Le norme sulle distanze tra i clienti così come quella tra i cuochi hanno senz’altro un costo rilevante per un ristorante. “In epoca normale – nota Blanchard – la risposta ai problemi non può che stare nelle regole del mercato: nel caso non quadrino i conti si licenzia il personale in eccesso che si sistemerà altrove. Ma questi non sono tempi normali”. Il rischio “è quello di una disoccupazione di lunga durata, ovvero di un alto prezzo ombra” a carico della collettività. “Dal punto di vista dell’efficienza sociale – è il ragionamento – le aziende devono perciò essere messe in condizione di prendere decisioni sulla base del confronto tra il margine di valore prodotto dal lavoratore ed il prezzo ombra, assai più importante del livello dello stipendio”. Insomma, nelle condizioni post pandemia, il criterio del profitto aziendale deve cedere il passo al criterio del benessere sociale.
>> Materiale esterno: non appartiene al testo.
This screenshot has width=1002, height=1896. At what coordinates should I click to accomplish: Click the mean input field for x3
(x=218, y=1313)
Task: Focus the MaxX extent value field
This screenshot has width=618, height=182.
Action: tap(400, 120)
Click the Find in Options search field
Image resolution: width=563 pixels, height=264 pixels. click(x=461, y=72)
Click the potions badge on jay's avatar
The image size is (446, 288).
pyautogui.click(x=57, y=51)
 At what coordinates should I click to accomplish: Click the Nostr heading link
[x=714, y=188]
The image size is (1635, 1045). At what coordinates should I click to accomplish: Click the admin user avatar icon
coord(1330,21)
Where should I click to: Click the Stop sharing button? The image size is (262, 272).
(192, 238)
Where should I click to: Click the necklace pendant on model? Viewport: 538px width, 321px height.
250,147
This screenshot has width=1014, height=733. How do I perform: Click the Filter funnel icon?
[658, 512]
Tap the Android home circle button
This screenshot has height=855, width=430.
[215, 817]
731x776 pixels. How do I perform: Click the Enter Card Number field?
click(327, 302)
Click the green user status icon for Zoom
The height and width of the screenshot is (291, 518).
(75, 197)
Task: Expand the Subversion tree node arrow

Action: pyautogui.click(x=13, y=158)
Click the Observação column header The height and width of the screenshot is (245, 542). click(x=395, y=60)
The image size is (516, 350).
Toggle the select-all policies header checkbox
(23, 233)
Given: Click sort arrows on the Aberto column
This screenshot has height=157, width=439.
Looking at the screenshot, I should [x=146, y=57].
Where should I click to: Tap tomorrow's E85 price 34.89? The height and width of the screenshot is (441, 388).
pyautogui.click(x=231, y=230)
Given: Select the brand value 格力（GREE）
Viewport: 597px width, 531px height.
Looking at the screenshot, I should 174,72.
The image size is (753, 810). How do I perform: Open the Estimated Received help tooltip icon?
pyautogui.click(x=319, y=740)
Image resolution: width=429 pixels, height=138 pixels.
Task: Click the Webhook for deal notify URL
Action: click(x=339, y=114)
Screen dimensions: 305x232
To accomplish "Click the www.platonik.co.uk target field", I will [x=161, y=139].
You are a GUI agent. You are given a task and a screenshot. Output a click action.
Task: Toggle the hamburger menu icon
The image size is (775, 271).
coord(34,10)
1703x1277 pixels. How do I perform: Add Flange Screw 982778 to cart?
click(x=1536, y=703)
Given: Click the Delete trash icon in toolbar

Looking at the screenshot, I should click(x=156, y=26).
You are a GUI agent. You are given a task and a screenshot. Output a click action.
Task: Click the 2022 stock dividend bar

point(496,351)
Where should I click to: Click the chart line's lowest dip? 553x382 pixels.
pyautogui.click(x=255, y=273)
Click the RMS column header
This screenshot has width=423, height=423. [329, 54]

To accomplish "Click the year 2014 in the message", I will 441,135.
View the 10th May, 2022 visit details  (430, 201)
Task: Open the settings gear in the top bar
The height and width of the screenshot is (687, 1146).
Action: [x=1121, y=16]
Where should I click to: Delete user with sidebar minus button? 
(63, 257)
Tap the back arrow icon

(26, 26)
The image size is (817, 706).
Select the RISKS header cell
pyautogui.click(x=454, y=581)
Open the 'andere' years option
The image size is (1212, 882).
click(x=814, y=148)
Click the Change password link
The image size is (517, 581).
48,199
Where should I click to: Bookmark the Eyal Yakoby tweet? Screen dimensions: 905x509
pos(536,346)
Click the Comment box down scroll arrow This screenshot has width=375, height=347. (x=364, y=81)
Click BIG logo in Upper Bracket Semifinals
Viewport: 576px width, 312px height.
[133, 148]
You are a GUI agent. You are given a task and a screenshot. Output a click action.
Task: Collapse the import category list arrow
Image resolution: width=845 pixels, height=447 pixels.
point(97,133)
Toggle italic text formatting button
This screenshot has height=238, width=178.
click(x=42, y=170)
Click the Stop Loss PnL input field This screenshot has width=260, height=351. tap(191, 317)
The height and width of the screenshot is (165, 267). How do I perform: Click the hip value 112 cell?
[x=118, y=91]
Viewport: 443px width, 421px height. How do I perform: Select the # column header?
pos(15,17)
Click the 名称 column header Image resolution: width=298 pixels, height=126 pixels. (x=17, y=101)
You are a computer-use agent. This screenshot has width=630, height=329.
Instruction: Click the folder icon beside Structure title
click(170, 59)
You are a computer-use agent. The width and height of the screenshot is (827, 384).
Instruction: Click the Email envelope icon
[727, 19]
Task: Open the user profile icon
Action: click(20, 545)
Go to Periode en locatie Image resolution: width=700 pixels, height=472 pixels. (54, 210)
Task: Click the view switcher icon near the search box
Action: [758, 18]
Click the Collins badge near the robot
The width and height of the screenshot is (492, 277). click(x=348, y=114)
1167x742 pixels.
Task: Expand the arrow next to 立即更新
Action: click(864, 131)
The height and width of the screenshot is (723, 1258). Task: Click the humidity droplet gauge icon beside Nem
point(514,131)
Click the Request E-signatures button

E nel caso dei settori non si possa comprimere i salari “saranno necessari contributi pubblici per prendere e decisioni più efficienti dal punto di vista sociale”.

 

Regole che valgono per una pizzeria così come per una multinazionale. “Per tutti – sintetizza il trio in odore di Nobel – proponiamo due tipi di interventi: contributi a salari e stipendi a carico della mano pubblica per venire incontro ai dipendenti e ai settori più colpiti. E per le imprese regole più flessibili e soft per la ristrutturazione dei debiti”. Insomma, se del caso, una parte dello stipendio nei mesi a venire, lo pagherà lo stato. Una soluzione più efficace (e forse più equa) della cassa integrazione, che non presenta il rischio di congelare la situazione del mercato perché a termine. E’ una soluzione. L’obiettivo, conclude la lettera, è di garantire efficienza privilegiando la flessibilità, grazie alla la possibilità di cambiare rotta senza problemi nel caso che l’epidemia torni a colpire con più forza, che per la possibilità di adattare gli interventi alle varie situazione senza cedere alla tentazione di un modello standard buono per tutti. Semmai, è una formula che chiede fiducia, un ingrediente non sempre presente nelle varie ricette. Ma per battere la pandemia occorre pure correre qualche rischio.